ВАШЕ ЗАДАНИЕ: Перепишите все записи ниже, заменив «Viewport» на «Screen». Остальное оставьте без изменений.

-=-=-=-=-

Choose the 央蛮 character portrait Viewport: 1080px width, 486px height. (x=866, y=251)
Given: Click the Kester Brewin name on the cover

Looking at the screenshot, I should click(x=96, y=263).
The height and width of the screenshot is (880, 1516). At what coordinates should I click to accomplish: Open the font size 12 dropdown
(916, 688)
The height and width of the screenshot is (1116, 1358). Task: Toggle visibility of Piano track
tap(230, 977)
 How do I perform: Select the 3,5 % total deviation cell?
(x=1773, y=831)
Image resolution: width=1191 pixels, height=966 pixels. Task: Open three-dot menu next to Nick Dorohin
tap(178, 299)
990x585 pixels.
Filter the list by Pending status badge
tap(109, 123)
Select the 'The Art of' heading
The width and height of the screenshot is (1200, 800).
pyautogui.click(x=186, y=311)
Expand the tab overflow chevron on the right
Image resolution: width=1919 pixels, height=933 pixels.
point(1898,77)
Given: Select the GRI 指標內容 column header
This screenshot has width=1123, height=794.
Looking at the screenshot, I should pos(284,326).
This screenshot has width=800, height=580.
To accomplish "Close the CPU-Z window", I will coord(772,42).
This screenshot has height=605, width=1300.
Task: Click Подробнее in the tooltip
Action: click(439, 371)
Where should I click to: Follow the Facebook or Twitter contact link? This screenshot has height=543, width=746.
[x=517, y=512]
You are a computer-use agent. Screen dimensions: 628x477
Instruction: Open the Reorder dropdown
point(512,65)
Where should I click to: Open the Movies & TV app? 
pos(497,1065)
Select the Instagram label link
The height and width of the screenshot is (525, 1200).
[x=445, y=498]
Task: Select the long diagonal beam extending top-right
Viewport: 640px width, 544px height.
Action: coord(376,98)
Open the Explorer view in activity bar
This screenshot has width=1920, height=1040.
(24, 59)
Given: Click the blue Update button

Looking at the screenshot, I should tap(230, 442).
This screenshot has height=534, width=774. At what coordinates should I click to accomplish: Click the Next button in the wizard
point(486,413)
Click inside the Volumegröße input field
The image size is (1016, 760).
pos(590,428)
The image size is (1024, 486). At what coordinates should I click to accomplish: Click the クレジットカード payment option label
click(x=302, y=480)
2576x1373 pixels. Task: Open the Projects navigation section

-=-=-=-=-

РЕШЕНИЕ ЗАДАНИЯ:
Choose the 央蛮 character portrait Screen: 1080px width, 486px height. (x=866, y=251)
Given: Click the Kester Brewin name on the cover

Looking at the screenshot, I should click(x=96, y=263).
The height and width of the screenshot is (880, 1516). At what coordinates should I click to accomplish: Open the font size 12 dropdown
(916, 688)
The height and width of the screenshot is (1116, 1358). Task: Toggle visibility of Piano track
tap(230, 977)
 How do I perform: Select the 3,5 % total deviation cell?
(x=1773, y=831)
Image resolution: width=1191 pixels, height=966 pixels. Task: Open three-dot menu next to Nick Dorohin
tap(178, 299)
990x585 pixels.
Filter the list by Pending status badge
tap(109, 123)
Select the 'The Art of' heading
The width and height of the screenshot is (1200, 800).
pyautogui.click(x=186, y=311)
Expand the tab overflow chevron on the right
Image resolution: width=1919 pixels, height=933 pixels.
point(1898,77)
Given: Select the GRI 指標內容 column header
This screenshot has width=1123, height=794.
Looking at the screenshot, I should pos(284,326).
This screenshot has width=800, height=580.
To accomplish "Close the CPU-Z window", I will coord(772,42).
This screenshot has height=605, width=1300.
Task: Click Подробнее in the tooltip
Action: click(439, 371)
Where should I click to: Follow the Facebook or Twitter contact link? This screenshot has height=543, width=746.
[x=517, y=512]
You are a computer-use agent. Screen dimensions: 628x477
Instruction: Open the Reorder dropdown
point(512,65)
Where should I click to: Open the Movies & TV app? 
pos(497,1065)
Select the Instagram label link
The height and width of the screenshot is (525, 1200).
[x=445, y=498]
Task: Select the long diagonal beam extending top-right
Screen: 640px width, 544px height.
Action: coord(376,98)
Open the Explorer view in activity bar
This screenshot has width=1920, height=1040.
(24, 59)
Given: Click the blue Update button

Looking at the screenshot, I should tap(230, 442).
This screenshot has height=534, width=774. At what coordinates should I click to accomplish: Click the Next button in the wizard
point(486,413)
Click inside the Volumegröße input field
The image size is (1016, 760).
pos(590,428)
The image size is (1024, 486). At what coordinates should I click to accomplish: Click the クレジットカード payment option label
click(x=302, y=480)
2576x1373 pixels. Task: Open the Projects navigation section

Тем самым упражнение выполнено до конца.